What to do: Format the items from the line containing "Screen dimensions: 1024x489" through the line containing "Click the browser" as a numbered list, leaving out any blank lines, and include only those items.

Data for this task:
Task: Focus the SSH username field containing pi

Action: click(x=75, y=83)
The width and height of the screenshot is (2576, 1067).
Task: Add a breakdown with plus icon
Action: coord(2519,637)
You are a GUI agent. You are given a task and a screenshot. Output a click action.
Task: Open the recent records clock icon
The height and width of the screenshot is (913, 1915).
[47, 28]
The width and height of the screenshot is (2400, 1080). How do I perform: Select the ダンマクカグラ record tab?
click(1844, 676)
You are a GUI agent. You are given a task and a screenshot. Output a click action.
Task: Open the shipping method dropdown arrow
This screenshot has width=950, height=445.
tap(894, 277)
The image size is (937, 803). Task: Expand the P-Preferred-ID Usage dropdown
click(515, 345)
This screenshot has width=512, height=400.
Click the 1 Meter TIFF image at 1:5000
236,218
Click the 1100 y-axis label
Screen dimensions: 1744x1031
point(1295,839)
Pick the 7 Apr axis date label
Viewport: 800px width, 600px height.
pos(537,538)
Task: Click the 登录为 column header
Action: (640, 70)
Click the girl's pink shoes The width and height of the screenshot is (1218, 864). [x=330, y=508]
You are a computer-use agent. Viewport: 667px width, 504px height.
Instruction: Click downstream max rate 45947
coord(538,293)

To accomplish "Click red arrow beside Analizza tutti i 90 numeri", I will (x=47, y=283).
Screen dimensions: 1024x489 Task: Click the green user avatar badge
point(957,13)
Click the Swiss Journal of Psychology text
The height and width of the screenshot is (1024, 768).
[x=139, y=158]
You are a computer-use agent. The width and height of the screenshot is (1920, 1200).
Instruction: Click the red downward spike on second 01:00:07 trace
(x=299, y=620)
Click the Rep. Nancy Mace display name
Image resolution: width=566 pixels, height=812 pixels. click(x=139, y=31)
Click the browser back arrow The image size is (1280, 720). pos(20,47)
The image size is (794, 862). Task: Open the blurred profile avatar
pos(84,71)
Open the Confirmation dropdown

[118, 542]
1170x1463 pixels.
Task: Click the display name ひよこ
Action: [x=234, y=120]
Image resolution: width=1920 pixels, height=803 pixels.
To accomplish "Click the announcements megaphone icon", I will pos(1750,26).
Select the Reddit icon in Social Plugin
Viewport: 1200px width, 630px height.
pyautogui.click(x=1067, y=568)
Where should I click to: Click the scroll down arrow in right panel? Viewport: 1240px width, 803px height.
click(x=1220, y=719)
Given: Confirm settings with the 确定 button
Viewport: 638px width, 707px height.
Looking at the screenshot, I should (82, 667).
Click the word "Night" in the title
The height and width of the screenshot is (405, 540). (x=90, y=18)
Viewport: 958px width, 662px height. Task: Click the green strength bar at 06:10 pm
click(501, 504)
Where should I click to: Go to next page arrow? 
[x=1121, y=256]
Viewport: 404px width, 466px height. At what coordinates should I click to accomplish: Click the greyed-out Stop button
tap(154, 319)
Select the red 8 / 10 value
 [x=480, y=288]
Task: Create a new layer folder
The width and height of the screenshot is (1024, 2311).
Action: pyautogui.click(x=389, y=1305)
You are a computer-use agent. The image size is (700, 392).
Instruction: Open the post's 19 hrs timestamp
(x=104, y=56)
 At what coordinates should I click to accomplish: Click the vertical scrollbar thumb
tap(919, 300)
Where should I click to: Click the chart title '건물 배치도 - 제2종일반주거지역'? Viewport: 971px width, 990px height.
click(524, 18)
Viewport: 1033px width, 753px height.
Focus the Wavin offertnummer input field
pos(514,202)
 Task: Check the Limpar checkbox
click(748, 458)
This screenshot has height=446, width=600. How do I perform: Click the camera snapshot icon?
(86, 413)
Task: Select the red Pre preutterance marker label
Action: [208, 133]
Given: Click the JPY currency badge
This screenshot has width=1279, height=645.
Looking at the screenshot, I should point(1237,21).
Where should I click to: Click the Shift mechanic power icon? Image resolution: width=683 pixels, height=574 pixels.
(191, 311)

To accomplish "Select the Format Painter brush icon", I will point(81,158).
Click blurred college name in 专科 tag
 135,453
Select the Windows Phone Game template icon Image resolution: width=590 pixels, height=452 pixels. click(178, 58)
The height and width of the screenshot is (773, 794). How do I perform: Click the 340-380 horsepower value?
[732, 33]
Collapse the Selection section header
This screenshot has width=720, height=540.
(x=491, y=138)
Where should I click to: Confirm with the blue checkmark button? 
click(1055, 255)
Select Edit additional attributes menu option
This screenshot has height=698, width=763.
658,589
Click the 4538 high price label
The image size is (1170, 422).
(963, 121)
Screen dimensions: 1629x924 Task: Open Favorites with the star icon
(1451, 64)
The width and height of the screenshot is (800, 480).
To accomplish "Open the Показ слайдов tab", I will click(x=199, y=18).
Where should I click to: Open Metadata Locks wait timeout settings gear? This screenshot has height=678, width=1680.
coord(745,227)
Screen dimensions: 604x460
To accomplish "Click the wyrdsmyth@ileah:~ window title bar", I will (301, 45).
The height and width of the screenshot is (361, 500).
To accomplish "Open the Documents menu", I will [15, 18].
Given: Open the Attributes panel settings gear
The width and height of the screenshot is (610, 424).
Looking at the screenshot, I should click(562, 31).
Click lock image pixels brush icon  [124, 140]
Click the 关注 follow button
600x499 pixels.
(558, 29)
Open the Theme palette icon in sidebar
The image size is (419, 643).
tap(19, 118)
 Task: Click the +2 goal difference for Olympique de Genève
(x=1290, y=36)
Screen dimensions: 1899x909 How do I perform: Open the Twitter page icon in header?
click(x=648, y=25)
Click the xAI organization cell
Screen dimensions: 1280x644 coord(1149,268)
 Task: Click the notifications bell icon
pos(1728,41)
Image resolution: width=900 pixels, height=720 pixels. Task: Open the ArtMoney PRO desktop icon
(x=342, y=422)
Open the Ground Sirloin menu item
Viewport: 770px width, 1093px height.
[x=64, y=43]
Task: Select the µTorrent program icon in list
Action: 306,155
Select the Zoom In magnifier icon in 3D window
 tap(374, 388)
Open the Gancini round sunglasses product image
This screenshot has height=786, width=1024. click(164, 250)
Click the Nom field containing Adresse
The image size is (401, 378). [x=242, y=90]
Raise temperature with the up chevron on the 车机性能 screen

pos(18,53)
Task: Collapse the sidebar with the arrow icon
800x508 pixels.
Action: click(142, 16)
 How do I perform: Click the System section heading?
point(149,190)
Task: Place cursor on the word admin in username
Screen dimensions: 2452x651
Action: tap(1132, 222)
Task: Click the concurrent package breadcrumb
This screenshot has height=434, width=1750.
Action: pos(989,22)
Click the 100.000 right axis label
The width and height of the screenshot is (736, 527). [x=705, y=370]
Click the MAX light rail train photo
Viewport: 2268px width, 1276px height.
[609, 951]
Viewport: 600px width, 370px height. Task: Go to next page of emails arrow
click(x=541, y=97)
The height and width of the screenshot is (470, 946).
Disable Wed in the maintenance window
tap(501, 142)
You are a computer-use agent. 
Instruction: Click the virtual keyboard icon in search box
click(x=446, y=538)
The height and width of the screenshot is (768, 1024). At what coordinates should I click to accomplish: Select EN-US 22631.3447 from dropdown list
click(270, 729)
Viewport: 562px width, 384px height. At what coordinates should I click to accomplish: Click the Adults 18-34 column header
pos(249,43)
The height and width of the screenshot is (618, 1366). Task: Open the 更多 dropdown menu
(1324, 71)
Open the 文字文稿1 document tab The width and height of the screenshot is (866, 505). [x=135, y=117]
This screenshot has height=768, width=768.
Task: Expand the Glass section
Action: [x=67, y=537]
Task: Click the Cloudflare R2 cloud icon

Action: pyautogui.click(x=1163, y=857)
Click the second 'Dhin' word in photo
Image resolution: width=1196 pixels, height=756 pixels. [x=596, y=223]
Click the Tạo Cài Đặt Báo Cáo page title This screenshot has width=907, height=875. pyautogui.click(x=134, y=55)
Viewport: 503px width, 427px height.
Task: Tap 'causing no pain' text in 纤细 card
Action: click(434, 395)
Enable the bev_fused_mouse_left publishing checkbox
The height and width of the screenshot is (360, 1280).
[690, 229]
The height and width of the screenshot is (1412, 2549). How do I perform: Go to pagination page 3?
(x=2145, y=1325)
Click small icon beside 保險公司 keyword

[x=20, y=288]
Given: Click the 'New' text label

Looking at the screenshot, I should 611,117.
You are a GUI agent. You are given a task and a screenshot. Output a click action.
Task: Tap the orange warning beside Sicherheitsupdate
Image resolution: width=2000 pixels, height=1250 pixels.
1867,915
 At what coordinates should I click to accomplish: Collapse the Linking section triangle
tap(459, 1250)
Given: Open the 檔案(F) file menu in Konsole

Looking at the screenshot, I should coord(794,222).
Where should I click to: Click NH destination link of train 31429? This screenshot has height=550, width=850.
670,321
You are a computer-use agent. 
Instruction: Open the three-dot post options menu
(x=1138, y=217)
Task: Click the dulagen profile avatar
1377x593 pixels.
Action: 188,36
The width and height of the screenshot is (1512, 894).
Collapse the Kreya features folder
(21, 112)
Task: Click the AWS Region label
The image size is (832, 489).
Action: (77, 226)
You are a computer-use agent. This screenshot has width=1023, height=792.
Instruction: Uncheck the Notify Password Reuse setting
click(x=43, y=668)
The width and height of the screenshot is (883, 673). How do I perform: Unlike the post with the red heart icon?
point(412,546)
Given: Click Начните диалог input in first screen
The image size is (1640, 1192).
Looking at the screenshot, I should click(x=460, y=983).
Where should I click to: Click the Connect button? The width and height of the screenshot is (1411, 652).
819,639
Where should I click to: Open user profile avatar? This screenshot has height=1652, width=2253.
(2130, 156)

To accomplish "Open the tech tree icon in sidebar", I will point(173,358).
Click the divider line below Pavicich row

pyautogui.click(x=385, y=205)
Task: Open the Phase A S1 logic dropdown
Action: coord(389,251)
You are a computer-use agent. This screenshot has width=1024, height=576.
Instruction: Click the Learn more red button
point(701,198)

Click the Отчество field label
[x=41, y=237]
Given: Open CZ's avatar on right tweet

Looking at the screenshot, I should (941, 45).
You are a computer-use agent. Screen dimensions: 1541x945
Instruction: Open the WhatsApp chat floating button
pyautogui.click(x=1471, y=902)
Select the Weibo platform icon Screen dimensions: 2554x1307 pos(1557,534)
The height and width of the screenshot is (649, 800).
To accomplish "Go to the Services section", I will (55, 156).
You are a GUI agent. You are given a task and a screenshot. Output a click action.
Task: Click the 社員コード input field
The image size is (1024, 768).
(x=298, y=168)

The answer:
1. Screen dimensions: 1024x489 Task: Click the green user avatar badge
2. point(957,13)
3. Click the Swiss Journal of Psychology text
4. The height and width of the screenshot is (1024, 768).
5. [x=139, y=158]
6. You are a computer-use agent. The width and height of the screenshot is (1920, 1200).
7. Instruction: Click the red downward spike on second 01:00:07 trace
8. (x=299, y=620)
9. Click the Rep. Nancy Mace display name
10. Image resolution: width=566 pixels, height=812 pixels. click(x=139, y=31)
11. Click the browser back arrow The image size is (1280, 720). pos(20,47)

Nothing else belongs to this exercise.